# GIVEN RECORDS:
▼

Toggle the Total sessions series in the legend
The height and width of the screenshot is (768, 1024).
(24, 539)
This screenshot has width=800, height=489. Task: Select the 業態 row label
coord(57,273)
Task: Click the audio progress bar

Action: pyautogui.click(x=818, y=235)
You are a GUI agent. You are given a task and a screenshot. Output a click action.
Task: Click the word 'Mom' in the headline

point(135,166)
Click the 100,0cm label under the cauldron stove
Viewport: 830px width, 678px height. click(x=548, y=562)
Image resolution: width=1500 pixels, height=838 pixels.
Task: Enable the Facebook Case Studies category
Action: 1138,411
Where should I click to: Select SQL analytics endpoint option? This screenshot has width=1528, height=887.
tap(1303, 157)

▲

Write the listing out once more, keeping each word as it is.

Toggle the Total sessions series in the legend
The height and width of the screenshot is (768, 1024).
(24, 539)
This screenshot has width=800, height=489. Task: Select the 業態 row label
coord(57,273)
Task: Click the audio progress bar

Action: pyautogui.click(x=818, y=235)
You are a GUI agent. You are given a task and a screenshot. Output a click action.
Task: Click the word 'Mom' in the headline

point(135,166)
Click the 100,0cm label under the cauldron stove
Viewport: 830px width, 678px height. click(x=548, y=562)
Image resolution: width=1500 pixels, height=838 pixels.
Task: Enable the Facebook Case Studies category
Action: 1138,411
Where should I click to: Select SQL analytics endpoint option? This screenshot has width=1528, height=887.
tap(1303, 157)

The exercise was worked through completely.